## 問題の詳細
下に示す、葉っぱを縫いつけたカバンと命について考えるエッセイを、最後の文のあとから続けて書いてもらえますか？

── 文書の抜粋 ──

それは「一人いなくなっても、だれも気づかないかもしれない」と感じたのと同じような感覚だったのかも。他人事として、心の中を処理をし、変わらない日常を送りました。そんな記憶はなかったように…
しかし、彼女は、その夜から葉を拾い、部屋でカバンに葉っぱを縫いつけていたといいます。一見、変わらない日常生活を送りながら、葉っぱを一枚、一枚拾って、命と向き合っていたのだろうと想像されます。
私は別の形で命と向き合い、考えるという場面に何度となく遭遇していました。実験動物の失われていく命、それに手をかけること。解剖実習を通して献体として提供された命。授業では「奇形や障害の可能性のある胎児の堕胎は是か非か」といった討論も行われました。その課題は卒業するまで、いろいろな場面で語り合いました。
入学した時に遭遇したショッキングな出来事。忘れていたけども、同じような体験をした人がいる。そして命や生きることを考えて続けていた。時代や場所、環境、目指す方向が違っていたとしても、見つめている世界は同じ…
「同郷」「同級」「同窓」「同業」など同じ環境は、人の距離を一瞬で縮めると言われます。しかし、同じ「体験」も、結びつきを強めることを感じます。私の体験も、作家が制作しているバックに、一枚の葉として、縫い込まれたように感じました。

───
── 提供データ ──

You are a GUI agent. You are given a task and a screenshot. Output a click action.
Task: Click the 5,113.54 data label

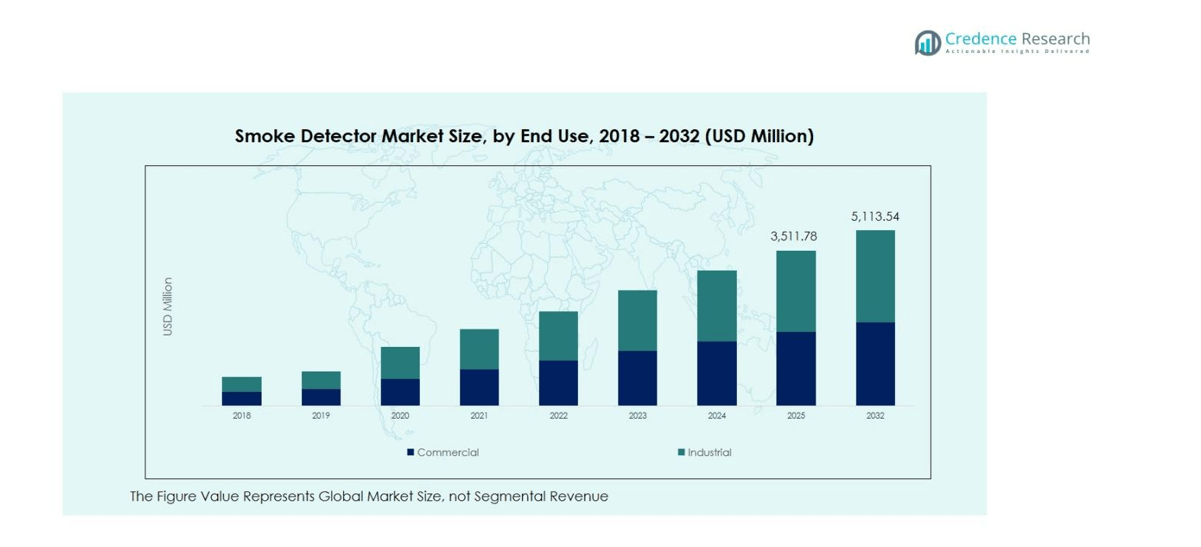coord(875,216)
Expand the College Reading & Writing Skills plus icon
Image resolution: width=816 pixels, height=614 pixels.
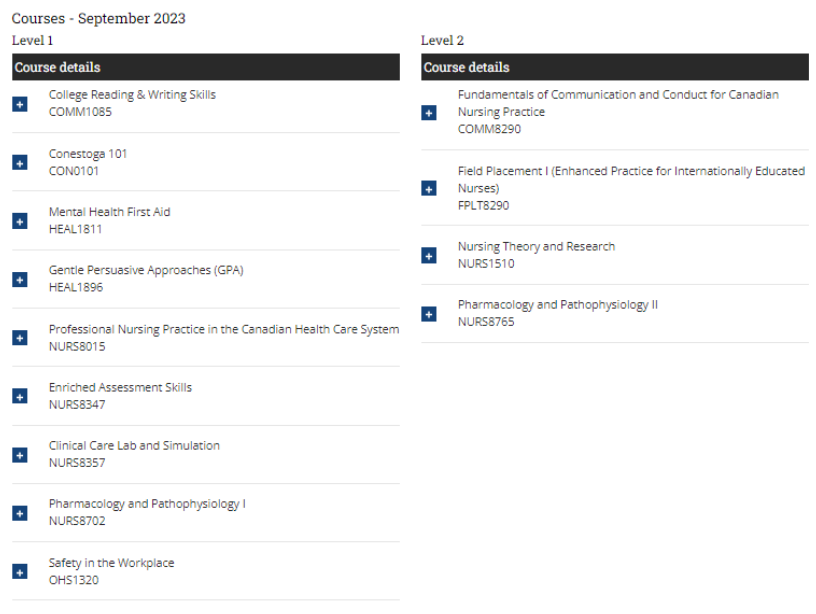[x=20, y=104]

───

## 演習の出力
葉の下には、日付が縫い付けられています。
命について考え続けるきっかけ。実は何事もなかったように心の処理をしていたけれども、それが端緒となっていたのかもしれません。その後、医療へ、芸術へと進む道は違い、接点もなく、世代も異なる時空の中で過ごしていました。ぞれが作品展という場が、引き合わせてしまったようです。
柵瀬茉莉子さんが添える作品の解説。活字ではなく、糸を縫いあげるその手によって、一文字、一文字、書かれています。そこにも引き寄せられる力を感じました。
学びの部屋であった自室。そこで作品の制作をしながら命と向き合う学生生活を送った作家。一方、夜な夜な飲み会をしながら、看護科や医学部の人たちと命について、語った学生時代。
時を経て、美術からも、生きること、命について考えさせられるようになりました。そして同じような体験をした作家と出会う。「縫う」というテーマの作品は、見る人の記憶や心も、作品の中に縫い込まれていくようです。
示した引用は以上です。